Excessive tearing may be due to any number of causes and may be a temporary or chronic condition.
- Dry eye
- Side effect of some medications
- Skin disease of or around the eyelids
- Diseases of the glands in the eyelids
- Refractive surgery
- Infrequent blinking due to computer or video screen usage
- Prolonged contact lens wear
- Immune system disorders
- Chronic inflammation (conjunctivitis)
- Exposure keratitis (eyelids do not close completely during sleep)
- Eyelid malposition or malfunction, which impairs the ability of the blinking eyelids to direct tears into the normal draining tear ducts (nasolacrimal ducts).

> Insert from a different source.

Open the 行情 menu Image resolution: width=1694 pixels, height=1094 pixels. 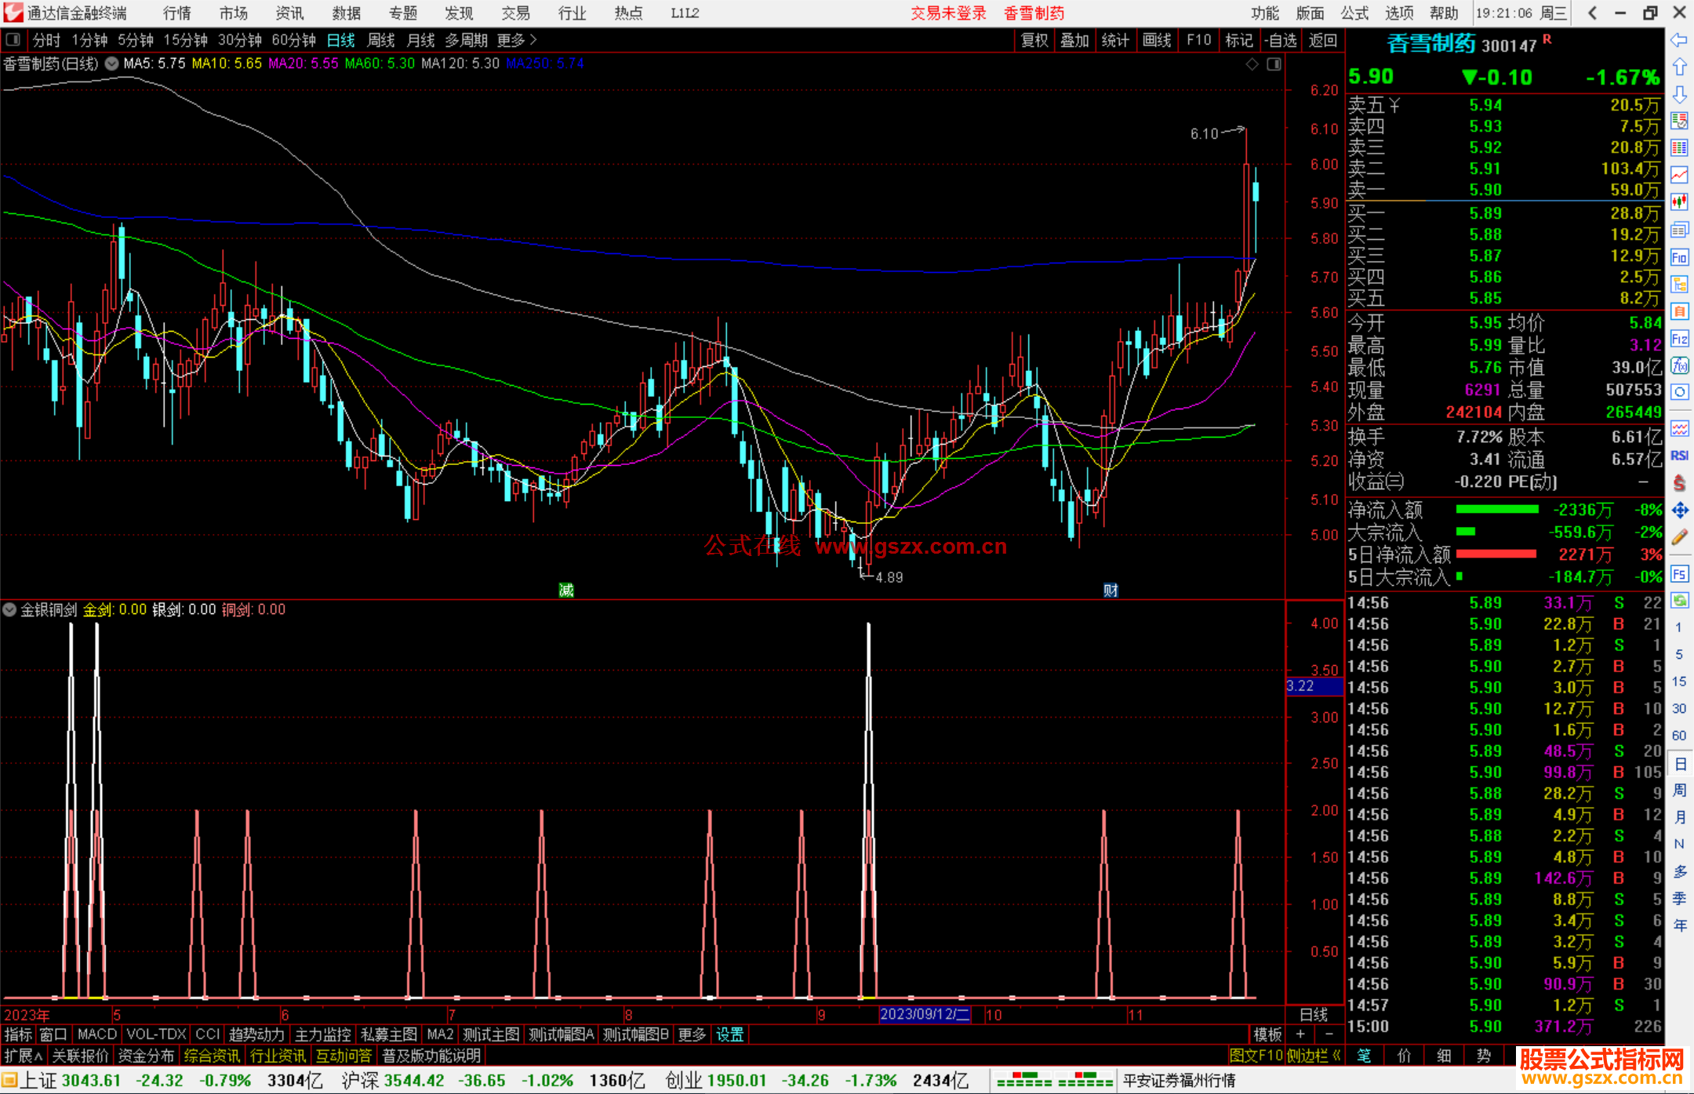176,13
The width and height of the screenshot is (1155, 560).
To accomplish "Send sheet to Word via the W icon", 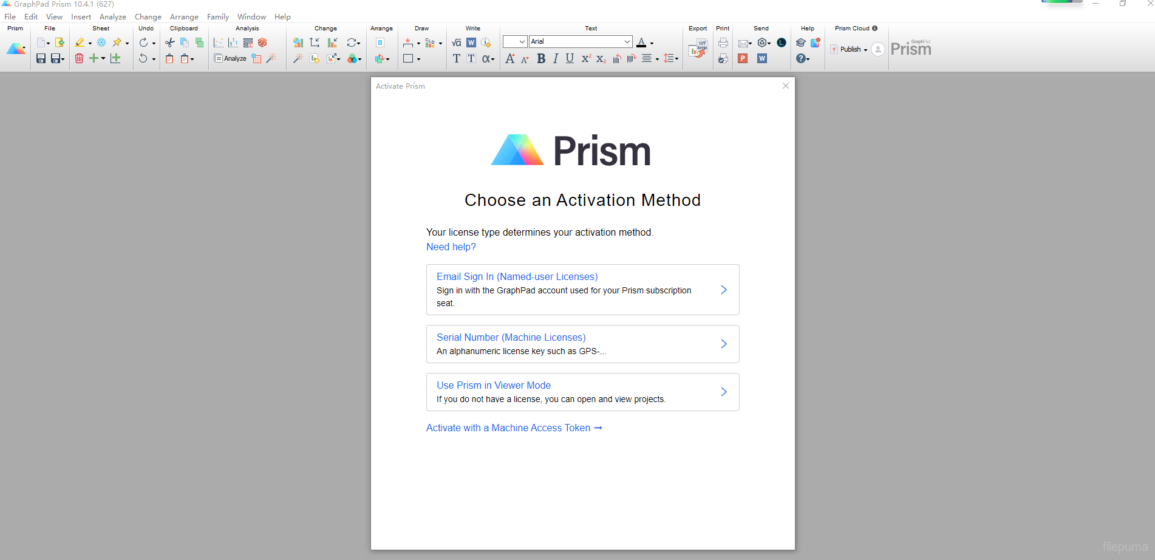I will (x=761, y=58).
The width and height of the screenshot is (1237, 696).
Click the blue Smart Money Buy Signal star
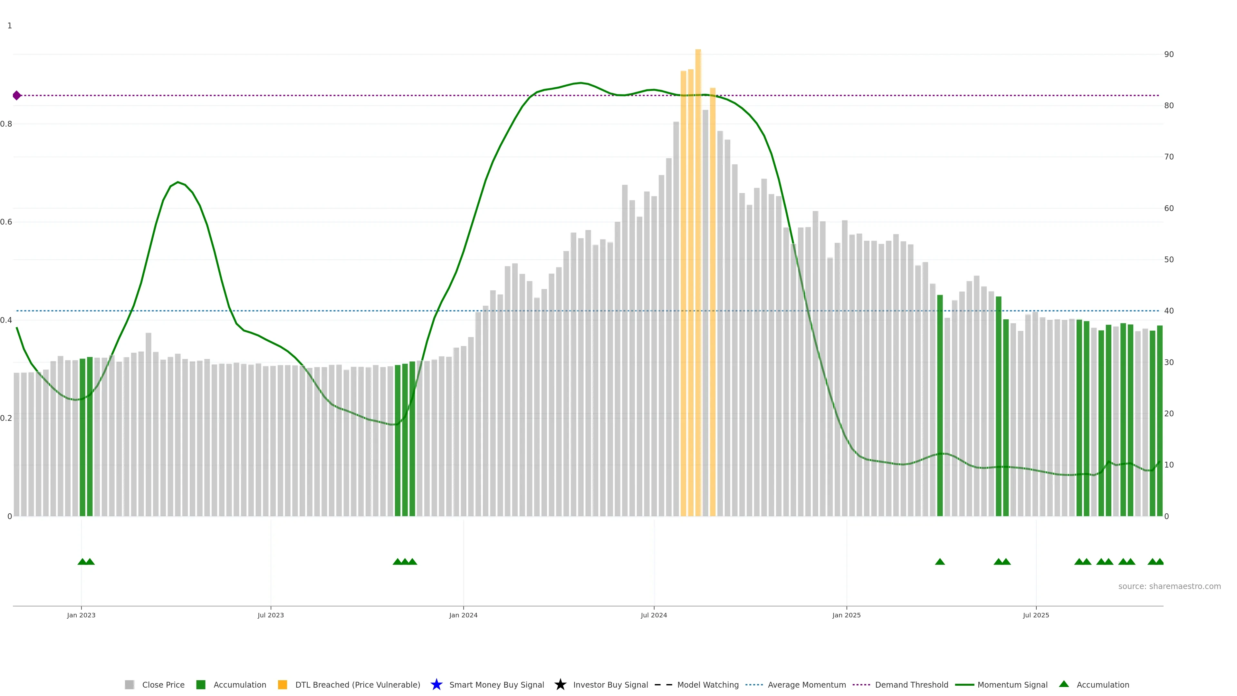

- Narrowing of the nasolacrimal drainage system at the punctae, canaliculi, lacrimal sac, nasolacrimal duct, or within the nose.
Treatment of excessive tearing depends on the underlying cause and may need to be managed as a chronic condition.
There are a variety of prescription and non-prescription eye drops which may reduce ocular irritation or increase basic tear production, and thus reduce symptoms of dry eye.
Lacrimal plugs may be used as a temporary measure to plug the drainage openings at the inner corners of the eye to improve moisturization of the eyes for those with excessive tearing due to dryness. These are inserted in the office, with minimal discomfort to the patient. This process is reversible but in severe cases, permanent plugs may be recommended. In some cases, a punctal or canalicular surgery may be considered to reduce drainage.
When tearing is due to eyelid malposition or malfunction, surgery is generally successful in improving eyelid position and function and thus reducing tearing.
When tearing is due to obstruction within the nasolacrimal drainage apparatus, surgery is generally successful in improving drainage and thus reducing tearing.